_Exercices à traiter_:
1) Les affirmations suivantes concordent-elles avec le texte sur Hergé ? (a) L'ouvrage Dossier Tintin date de 1987. (b) Paul Jamin a publié ses caricatures dans le Brüsseler Zeitung. (c) D'après Soumois, le mot juif figure dans L'Étoile mystérieuse. Répondez par oui ou non pour chacune et citez les mots du texte qui tranchent.
2) Dans le texte sur Hergé, quel jour Raymond de Becker s'en prend-il au métissage de la population des États-Unis ?
3) Rédigez la suite du texte sur Hergé après sa dernière phrase.

─── Texte fourni ───

Voici ce que Frédéric Soumois, qui veut croire à « l’innocence d’Hergé à ce propos » et « à l’inanité des soupçons » à son endroit, écrit dans les pages qu’il consacre à L’Étoile mystérieuse dans Dossier Tintin, Jacques Antoine, 1987 : « Nous ne développerons pas le fait que le véritable racisme est de voir en la forme d’un nez et en les consonances d’un nom l’émanation d’une “race” quelconque, et n’insisterons pas sur le fait que jamais le mot juif n’apparaît, ce qui demande déjà beaucoup de “bonne” volonté pour voir ici un antisémitisme quelconque ». Et Soumois d’ajouter : « Ce qu’Hergé dénonce, c’est la finance et ses moyens pour s’approprier la science à des fins lucratives, ce n’est pas le sionisme, ni la judaïté du personnage, à la grande différence de certains de ses confrères qui choisissent d’inciter à la haine raciale et à l’extermination4. » Une argumentation spécieuse, puisqu’elle consiste à dire que les racistes sont ceux qui dénoncent le racisme ! Comme si, en un curieux reversement, c’étaient les adversaires de l’anti-sémitisme, qui, les premiers, avaient défini systématiquement le Juif comme étant doté d’un nez à la forme prononcée ! Quant aux « confrères » belges, qui, selon Soumois, choisirent d’inciter à la haine raciale, il serait honnête de rappeler que beaucoup furent, hélas, des amis d’Hergé. Tel Paul Jamin, le copain de longue date déjà évoqué, qui ira jusqu’à publier ses caricatures dans le Brüsseler Zeitung, le quotidien des occupants. Et bien sûr Raymond de Becker qui le 7 août 1941 laisse une fois de plus libre cours à son antisémitisme et à son racisme dans des chroniques où il déplore le métissage de la population des États-Unis, dont « les sphères dirigeantes sont aujourd’hui complètement aux mains des Juifs… »

─── Données fournies ───

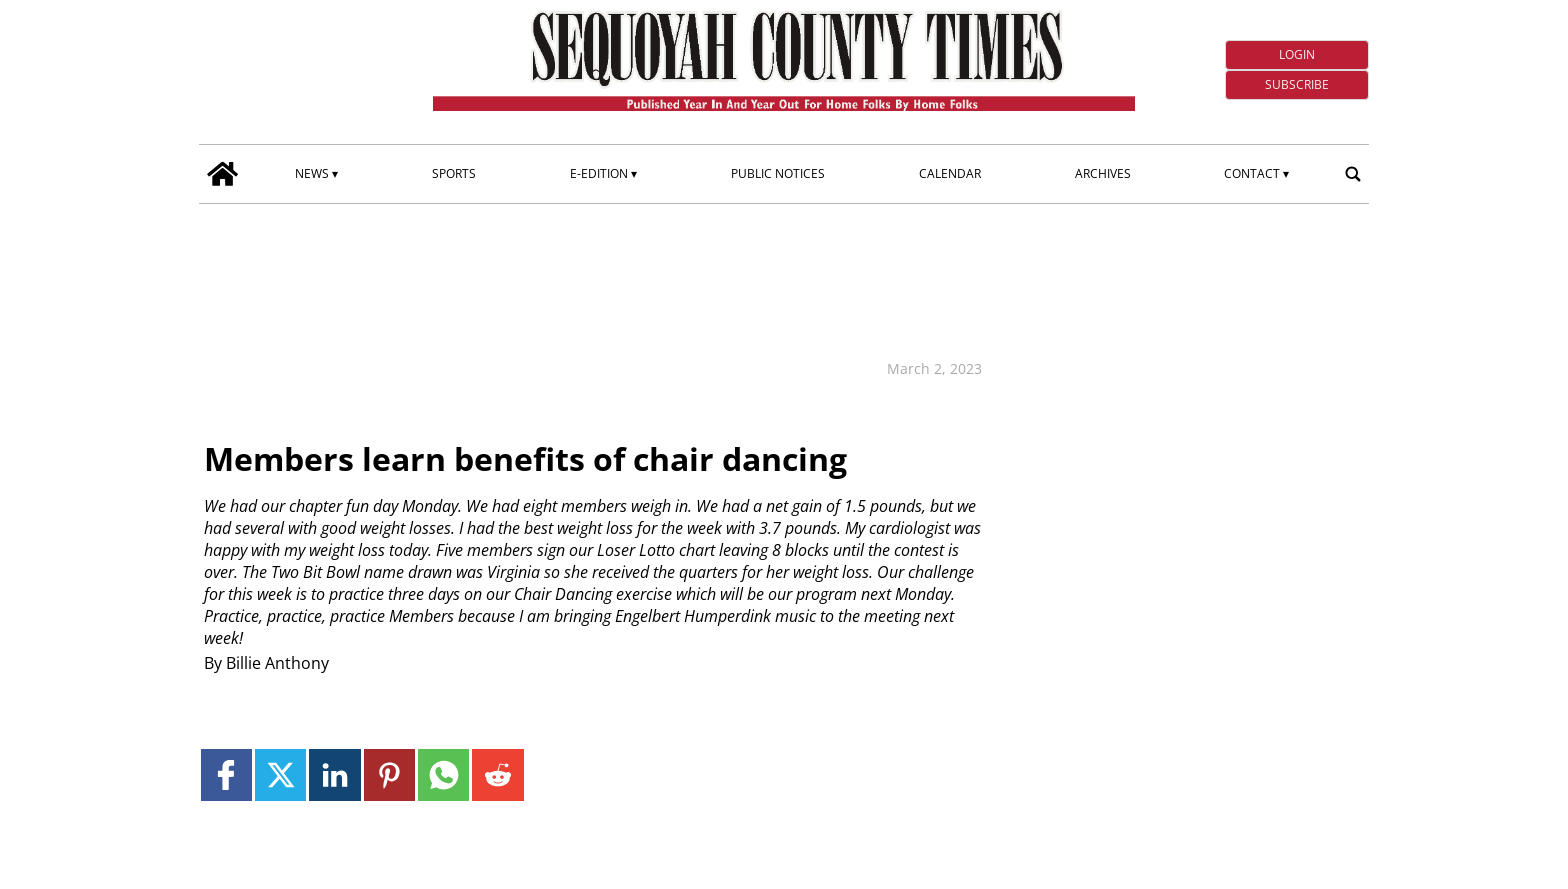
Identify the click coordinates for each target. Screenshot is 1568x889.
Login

───

_Réponses aux exercices_:
1)
(a) Oui : « Dossier Tintin, Jacques Antoine, 1987 ».
(b) Oui : « qui ira jusqu’à publier ses caricatures dans le Brüsseler Zeitung ».
(c) Non : « jamais le mot juif n’apparaît ».

2) Le 7 août 1941.

3)
Malheureusement pour Frédéric Soumois, deux pièces viennent réduire à néant ses dénégations. Des cases absentes de son Dossier Tintin apportent la preuve accablante de l’antisémitisme d’Hergé à cette époque. Il s’agit de deux cases de L’Étoile mystérieuse publiées dans Le Soir.
Alors que Philippulus le Prophète prédit la fin du monde en ponctuant à coups de gong ses oracles maléfiques, devant la devanture d’une boutique Lévy, on voit deux Juifs qui se frottent les mains :
– Tu as entendu, Isaac ? La fin du monde ! Si c’était vrai !
– Hé ! Hé ! Ce serait une bonne bedite avaire, Salomon ! Che tois 50 000 Frs à mes vournizeurs… Gomme za, che ne te frais bas bayer...
Fin 1942, lorsque L’Étoile mystérieuse paraîtra en album, ces deux cases disparaîtront.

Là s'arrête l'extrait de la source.